(PAGE EXCERPT begins)

That Sneaky Cur, The Defense Lawyer

A quick quiz: When you think of phrases like ‘all lawyers are liars,’ ‘the law is an ass,’ ‘first thing we do, let’s kill all the lawyers,’ what vision of miscarriages of justice come to mind? Do you think of the innocent being deemed guilty, or do you think of the guilty getting off scot-free? Let me venture a guess: it’s the latter. Moreover, I would also surmise that the kind of lawyer you have in mind when these images of law present themselves is a very particular one: the defense lawyer. A sneaky, unethical, slimy, conniving, opportunist who represents the reprehensible, who puts his morals on hold and sallies forth to defend the indefensible, looking for loopholes in the law through which his client may wriggle, away from the grasp of the law and the virtuous society which seeks to prosecute him. Isn’t that really the worst kind of lawyer? The defense lawyers? You know, the ones who defend the ‘guilty’?

We have plenty of cultural representations to thank for this image of the defense lawyer. (I was reminded of this all over again as I sat through the second season of Broadchurch; in the last episode, the assistant prosecutor makes sure to tell the eager assistant defense attorney that she is a ‘horrible person;’ the series makers have done their best till then to drive us to the same conclusion; she is, after all, shown to be the master of the dirty trick, anything to get her client, a murdering pedophile, off the hook.) Remember the phrase ‘all lawyered up’ made so popular by one police and homicide procedural after another? Apparently, policemen and judges and detectives just want to do their work, but those pesky defense attorneys get in the way.

(PAGE EXCERPT ends)

__PROMPT A__:
In the essay about defense lawyers, what television series was the writer watching the second season of?
__PROMPT B__:
Reproduce word for word the part of the essay about defense lawyers that opens with the words containing "We have plenty" and closes with "in the way.".
__PROMPT C__:
Carry on the essay about defense lawyers, beginning right after its final sentence.

(DATA SECTION begins)

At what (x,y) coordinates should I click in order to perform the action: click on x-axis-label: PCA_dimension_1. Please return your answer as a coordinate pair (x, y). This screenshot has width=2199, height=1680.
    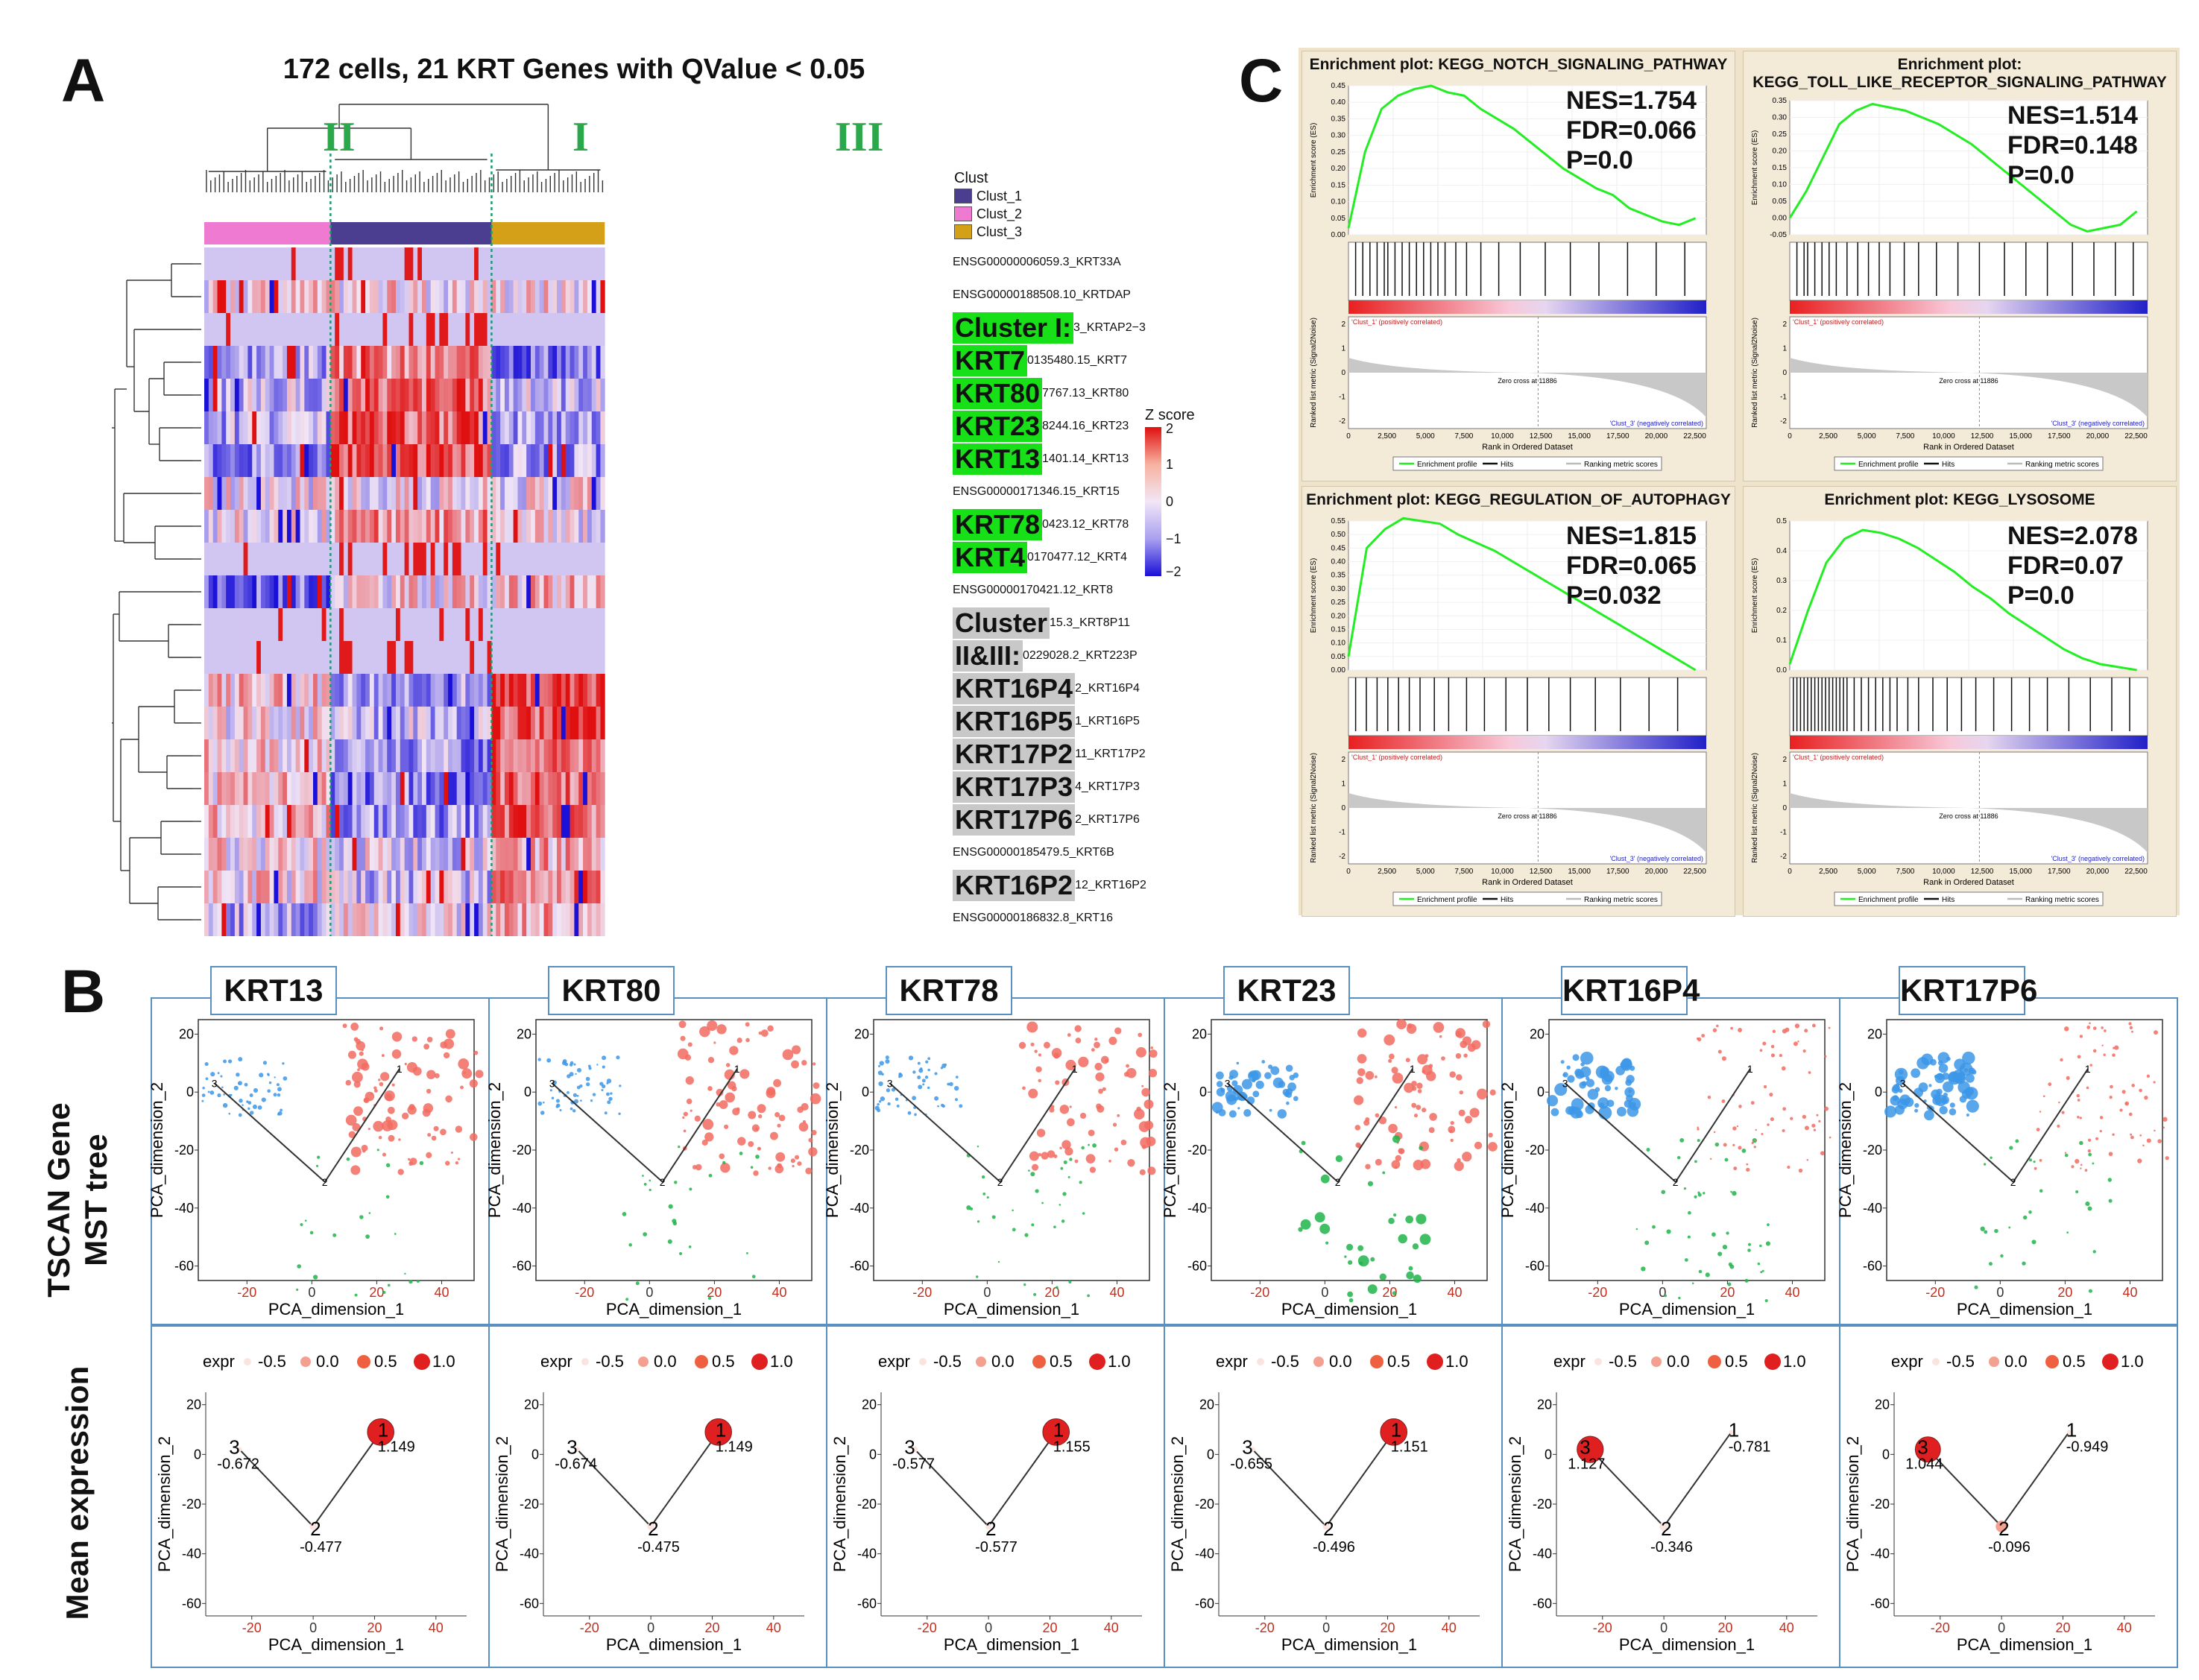
    Looking at the image, I should click on (1349, 1644).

(DATA SECTION ends)

__TASK RESULT A__:
Broadchurch

__TASK RESULT B__:
We have plenty of cultural representations to thank for this image of the defense lawyer. (I was reminded of this all over again as I sat through the second season of Broadchurch; in the last episode, the assistant prosecutor makes sure to tell the eager assistant defense attorney that she is a ‘horrible person;’ the series makers have done their best till then to drive us to the same conclusion; she is, after all, shown to be the master of the dirty trick, anything to get her client, a murdering pedophile, off the hook.) Remember the phrase ‘all lawyered up’ made so popular by one police and homicide procedural after another? Apparently, policemen and judges and detectives just want to do their work, but those pesky defense attorneys get in the way.

__TASK RESULT C__:
These are strange representations to deal with in a country engaged in the process of a gigantic human rights violation called ‘mass incarceration.’ Here, prosecutors engage all too often in gross misconduct, piling up charge after charge on their initial indictments, which they will then drop down to force accused into plea deals for lesser sentences, thus often forcing the innocent to choose jail time. They strike us as even stranger when we consider that the hardest working species of lawyer is the public defense attorney: overworked and underpaid, staggering under a caseload that would bring the most ardent workaholic to his knees.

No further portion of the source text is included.